Extract to read:
For me it’s the opposite, it ashames me to be an EU citizen. The problem with the EU is that it forces this kind of stuff on everyone instead of letting countries compete for the best policies. There is little/no feedback control hence it will drift down the usual decline of increasingly authoritarian systems. It‘s a shame because of the opportunity costs.


> instead of letting countries compete for the best policies.

The way we have let manufacturers compete to create the best standard for power adaptors?


I wouldn't agree, we are all living in a system where monopolies are trying to benefit easiest ways, and diverse population tries to eliminate useless gatekeeping by as minimum regulation as possible. The complexity of this "minimum regulation" task always evolves, and not that many countries succeed ever. So in my opinion, EU as a joint effort of _countries_ you mentioned, forced to break this useless monopoly gatekeeping, making competition tougher for monopolist. This is good, but it is very rare occasion when it's really that easy solution like this. And yeah it could be patternized in a wrong way obviously... but the idea itself is for good. It it the reason why standards exist, it makes coordination cheaper, competition tougher, and users more productive.


Standards are fine, but do they need to be enforced with guns?


Do you mean the plug in the wall for adapters? Assuming so but please correct me if I’m wrong. :)

Not the hill I’m going to die on, but doesn’t the lack of change kind of prove the point? Is what we have today the absolute best thing we could have? There’s probably room for innovation here. It’s a balance right? Not changing is good but also… it can’t get any better. With consumer electronic devices we’d still be using DVI ports and the red/yellow/white audio video cables had this legislation come into existence only a few years back. Important to remember that.

That being said I think Apple should support USB-C across all devices because it’s just damn good. I was irritated they added the HDMI port back actually. Hopefully they’ll remove it in the future again and just keep USB-C everything.

From what I understand Thunderbolt is actually a pretty good implantation it’s just proprietary for Apple. That’s fine. I also understand Apple’s desire to maintain a minimum level of quality for USB-C cables being plugged into the iPhone. I’m not sure why that’s controversial.


Thunderbolt on new Apple machines is USB4, and not proprietary.


You're right I was thinking of the lightning cable. (Thunderbolt -> Lightning ugh)

Exercise A: According to the thread, what is Thunderbolt on new Apple machines?
Exercise B: List every port or connector standard that the thread names.

Extracted entries:
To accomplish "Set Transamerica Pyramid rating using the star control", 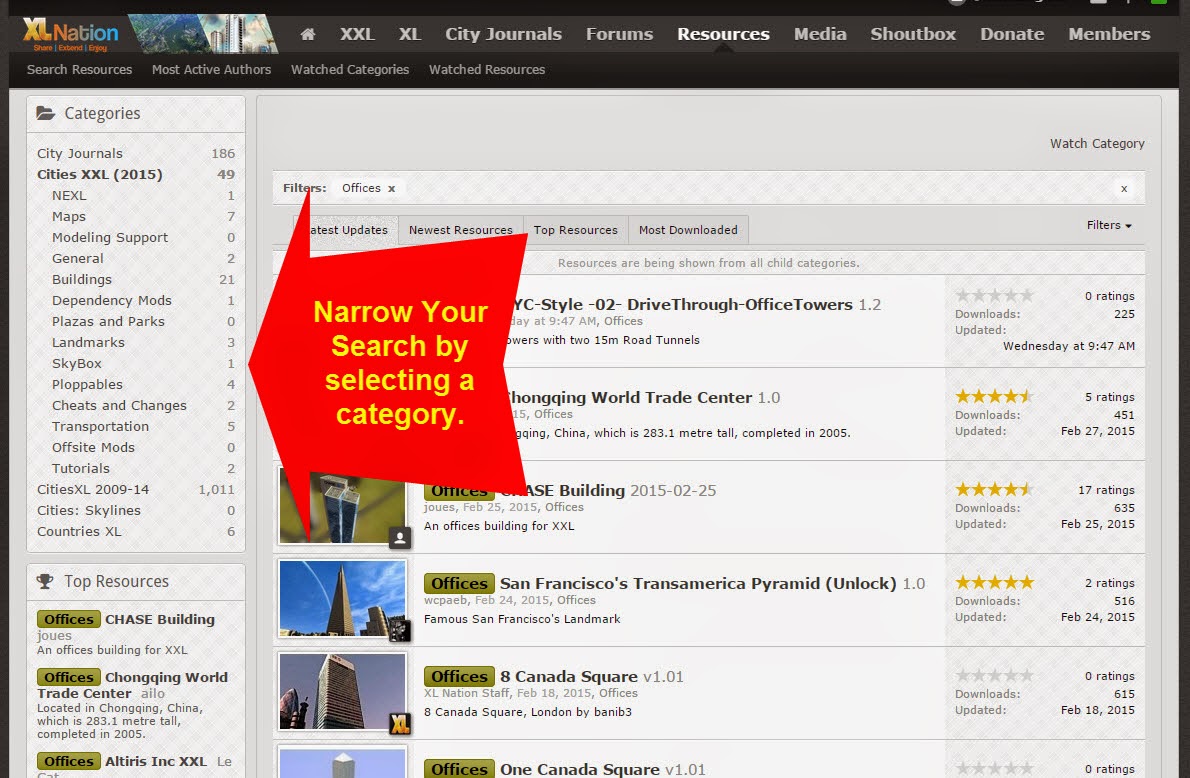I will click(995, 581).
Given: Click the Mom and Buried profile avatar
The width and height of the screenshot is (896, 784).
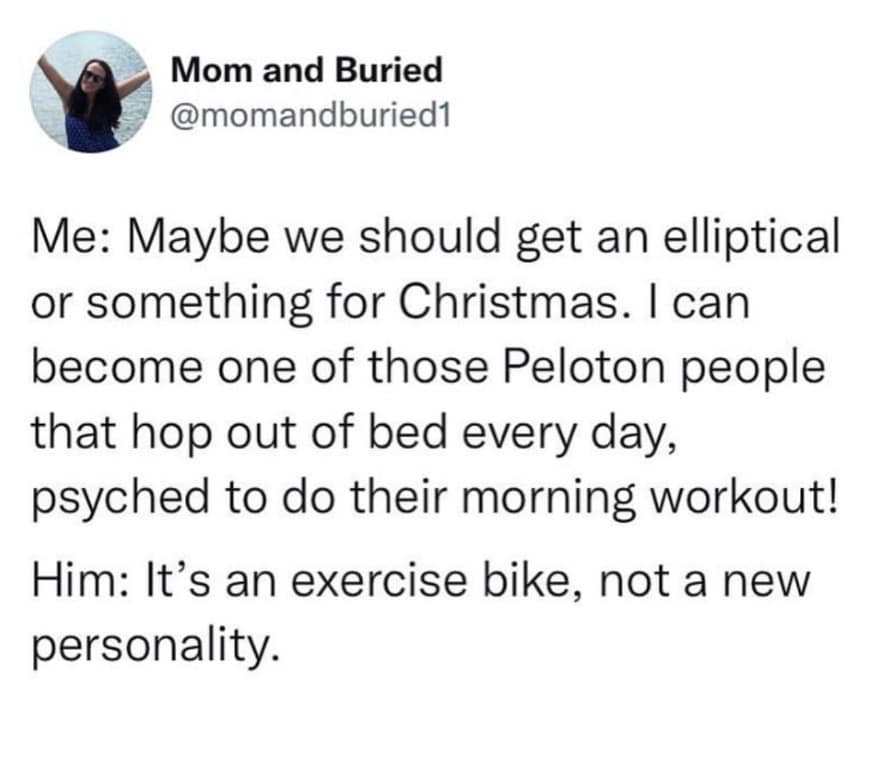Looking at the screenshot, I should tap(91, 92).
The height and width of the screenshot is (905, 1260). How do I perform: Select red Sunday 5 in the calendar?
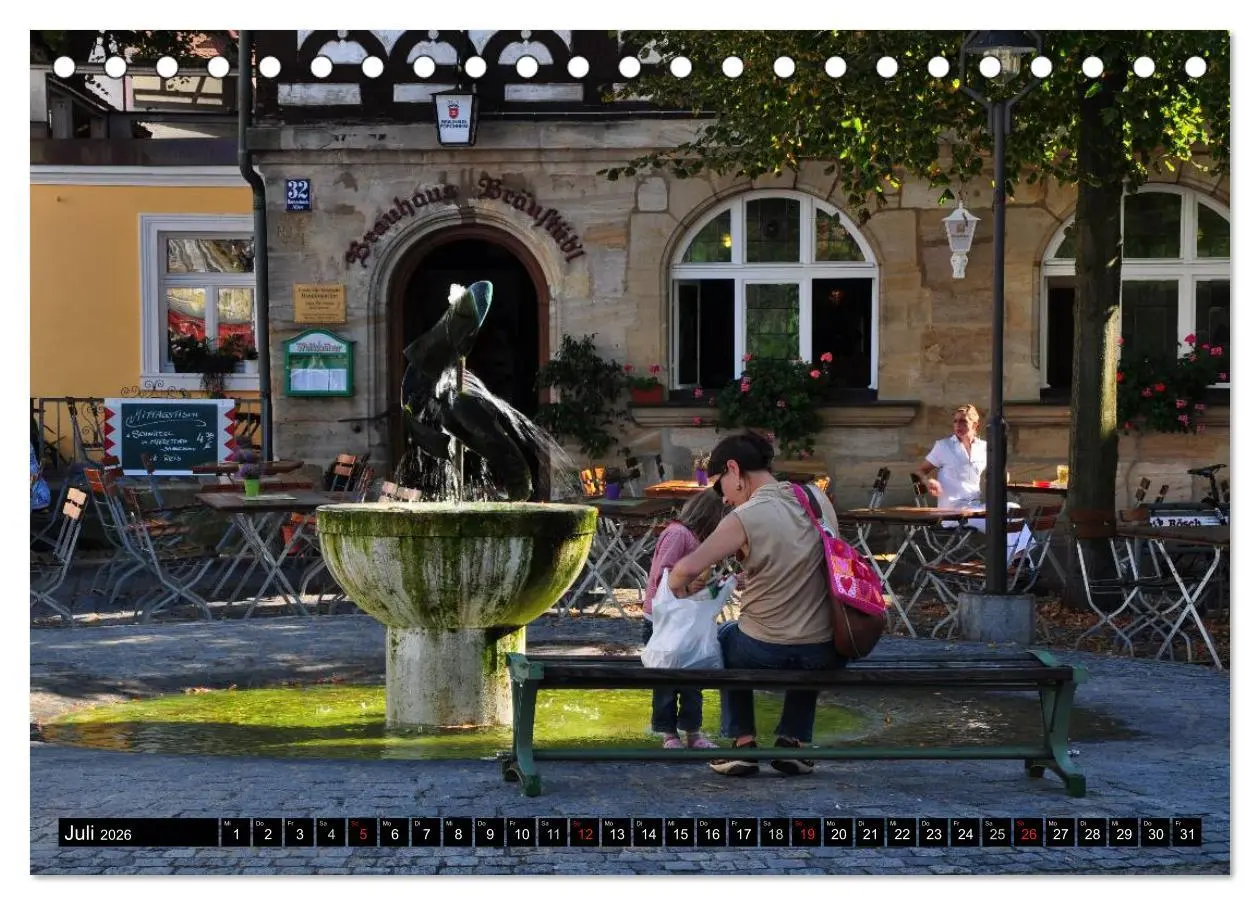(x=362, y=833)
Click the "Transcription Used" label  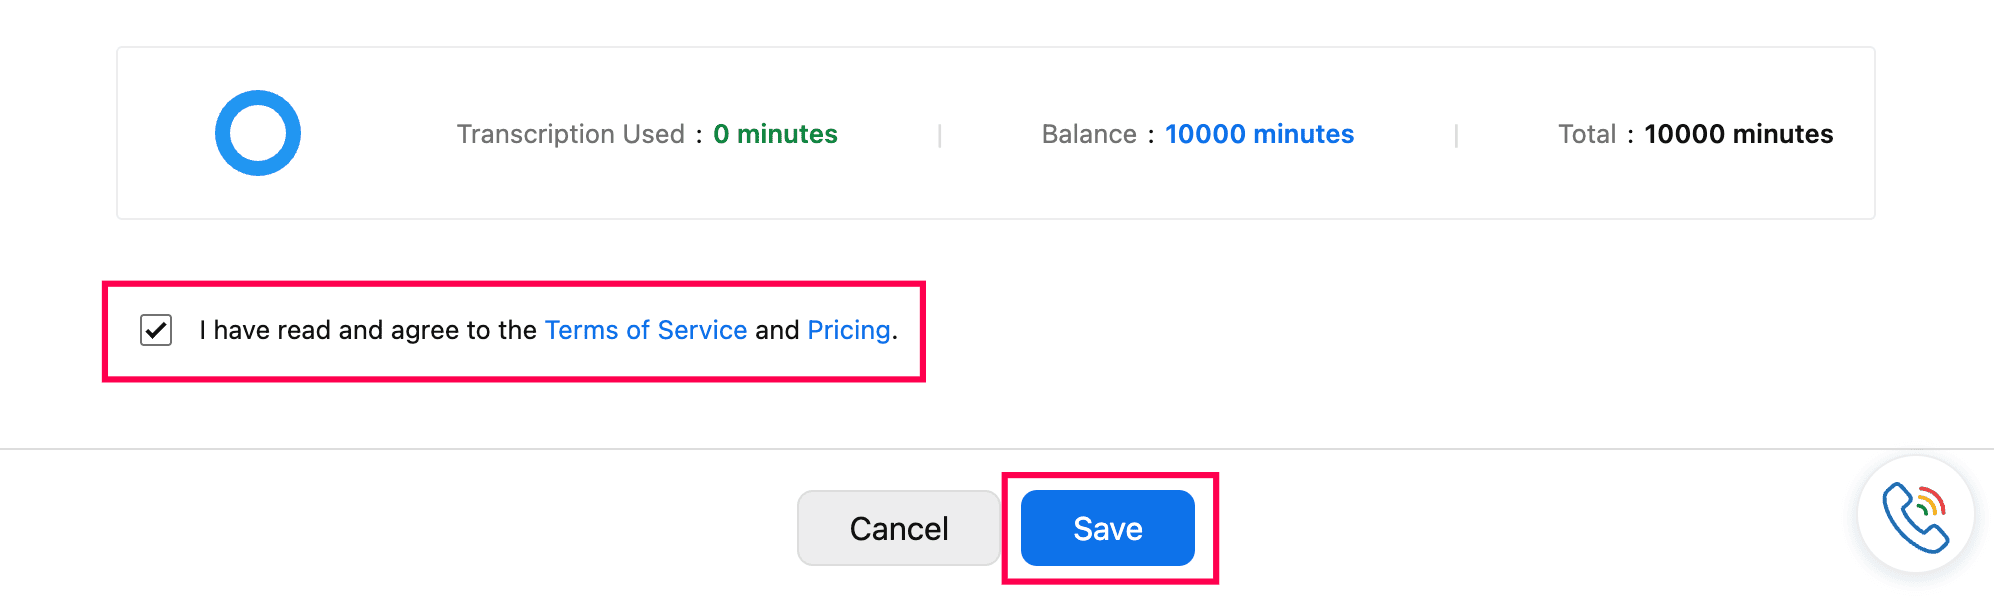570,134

Response area A: It is USB4, and not proprietary.

Response area B: DVI, USB-C, HDMI, Thunderbolt, USB4, Lightning